Pourquoi effectuer un mesurage loi Carrez contradictoire ?

Depuis décembre 1996, le mesurage de la surface instauré par la loi Carrez est devenu obligatoire pour toute vente d’un lot de copropriété. Récemment, une variante de ce diagnostic est apparu à savoir la “Carrez contradictoire”. En quoi cela consiste et quand doit-on le faire réaliser ?

Qu’est-ce que le mesurage loi Carrez ?

C’est un diagnostic immobilier obligatoire qui vise à mesurer la superficie de la partie privative qu’un acquéreur est sur le point d’acheter. Il ne concerne que les surfaces de plus de 8 mètres carrés.

Le diagnostic ne s’applique qu’aux biens immobiliers vendus sous le régime de la copropriété. On parle des appartements et des maisons construites et rattachées à une zone de copropriété. Les maisons individuelles en sont alors exemptées.

Sont prises en compte par ce mesurage les surfaces des planchers clos et couverts après avoir déduits les surfaces occupées par les marches et les cages d’escalier, les murs, les cloisons, les portes et fenêtres et les gaines. Ne seront pas calculés les planchers situés dans des parties d’une hauteur de moins de 1,80m.

Seul un professionnel certifié peut réaliser ce diagnostic. Le choix de ce dernier doit être fait de manière réfléchie car les erreurs de calcul sont de plus en plus courants. Or une différence, même minime peut coûter très cher aux acquéreurs. C’est d’ailleurs pour pallier à ce problème que la “Carrez contradictoire” est née.

Pourquoi faire un mesurage de loi Carrez contradictoire ?
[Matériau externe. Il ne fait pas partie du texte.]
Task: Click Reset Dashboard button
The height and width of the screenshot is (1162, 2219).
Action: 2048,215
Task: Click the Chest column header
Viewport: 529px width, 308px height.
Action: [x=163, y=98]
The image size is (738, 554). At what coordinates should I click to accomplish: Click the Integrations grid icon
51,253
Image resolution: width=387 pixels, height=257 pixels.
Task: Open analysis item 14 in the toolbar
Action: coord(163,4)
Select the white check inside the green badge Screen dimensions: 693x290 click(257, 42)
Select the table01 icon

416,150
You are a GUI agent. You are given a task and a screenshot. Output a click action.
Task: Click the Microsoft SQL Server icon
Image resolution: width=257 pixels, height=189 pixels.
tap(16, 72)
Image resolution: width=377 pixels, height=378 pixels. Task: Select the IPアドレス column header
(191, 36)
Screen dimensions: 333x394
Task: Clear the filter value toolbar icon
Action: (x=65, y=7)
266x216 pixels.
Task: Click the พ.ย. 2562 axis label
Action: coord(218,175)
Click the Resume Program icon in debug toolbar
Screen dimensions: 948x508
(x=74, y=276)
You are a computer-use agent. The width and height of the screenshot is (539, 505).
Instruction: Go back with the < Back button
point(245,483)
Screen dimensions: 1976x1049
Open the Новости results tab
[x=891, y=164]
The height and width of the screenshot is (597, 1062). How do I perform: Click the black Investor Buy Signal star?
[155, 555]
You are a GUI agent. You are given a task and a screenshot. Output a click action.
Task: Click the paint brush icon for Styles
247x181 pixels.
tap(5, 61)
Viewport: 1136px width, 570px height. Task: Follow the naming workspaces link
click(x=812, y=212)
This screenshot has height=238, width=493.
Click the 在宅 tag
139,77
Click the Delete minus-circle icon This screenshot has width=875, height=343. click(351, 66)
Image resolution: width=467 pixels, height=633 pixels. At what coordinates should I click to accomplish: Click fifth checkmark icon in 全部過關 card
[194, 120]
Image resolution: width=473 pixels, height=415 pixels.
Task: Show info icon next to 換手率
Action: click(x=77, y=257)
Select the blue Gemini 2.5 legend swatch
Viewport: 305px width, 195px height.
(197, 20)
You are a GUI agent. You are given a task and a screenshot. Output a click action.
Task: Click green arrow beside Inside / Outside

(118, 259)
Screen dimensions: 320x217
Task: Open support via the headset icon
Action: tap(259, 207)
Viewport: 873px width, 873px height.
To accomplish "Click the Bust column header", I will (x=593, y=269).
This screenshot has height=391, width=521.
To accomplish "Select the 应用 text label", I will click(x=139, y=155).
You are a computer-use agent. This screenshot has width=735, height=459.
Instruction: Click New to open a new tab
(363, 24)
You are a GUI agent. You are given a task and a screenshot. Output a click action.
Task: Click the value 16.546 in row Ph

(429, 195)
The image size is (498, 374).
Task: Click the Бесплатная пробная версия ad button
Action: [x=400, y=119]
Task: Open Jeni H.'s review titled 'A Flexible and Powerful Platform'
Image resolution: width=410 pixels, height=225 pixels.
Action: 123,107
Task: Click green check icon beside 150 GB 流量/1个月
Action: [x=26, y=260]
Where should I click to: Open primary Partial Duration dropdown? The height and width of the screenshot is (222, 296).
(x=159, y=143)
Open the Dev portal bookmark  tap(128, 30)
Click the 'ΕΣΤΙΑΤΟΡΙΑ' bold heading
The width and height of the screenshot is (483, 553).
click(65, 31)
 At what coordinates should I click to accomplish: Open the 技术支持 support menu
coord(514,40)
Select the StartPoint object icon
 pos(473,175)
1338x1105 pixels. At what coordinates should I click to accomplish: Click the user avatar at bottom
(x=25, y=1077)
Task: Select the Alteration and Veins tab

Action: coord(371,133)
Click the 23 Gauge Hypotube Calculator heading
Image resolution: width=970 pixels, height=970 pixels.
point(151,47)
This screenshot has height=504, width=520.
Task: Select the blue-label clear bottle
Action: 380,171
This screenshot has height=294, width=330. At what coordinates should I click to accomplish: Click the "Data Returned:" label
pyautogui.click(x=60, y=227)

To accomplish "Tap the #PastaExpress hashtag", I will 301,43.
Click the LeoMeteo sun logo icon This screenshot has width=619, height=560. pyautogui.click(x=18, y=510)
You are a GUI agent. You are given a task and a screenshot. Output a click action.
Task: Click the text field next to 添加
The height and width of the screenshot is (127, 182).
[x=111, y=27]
La loi stipule qu’une différence de 5% sur le mesurage de loi Carrez peut faire annuler une vente ou donne à l’acquéreur le droit d’exiger une compensation financière pour la somme que vous avez versé en trop.

Même si ce dispositif légal semble apporter une certaine sécurité aux acheteurs, il ne permet pas toujours d’obtenir réparation. C’est notamment ce que l’on peut voir dans les cas suivants :

Si la différence est inférieure à 5%

Puisque la loi impose un seuil de 5%, une différence de 4% ne sera pas prise en compte pour exiger une réparation. Or, cela peut quand même faire une belle différence sur le prix versé.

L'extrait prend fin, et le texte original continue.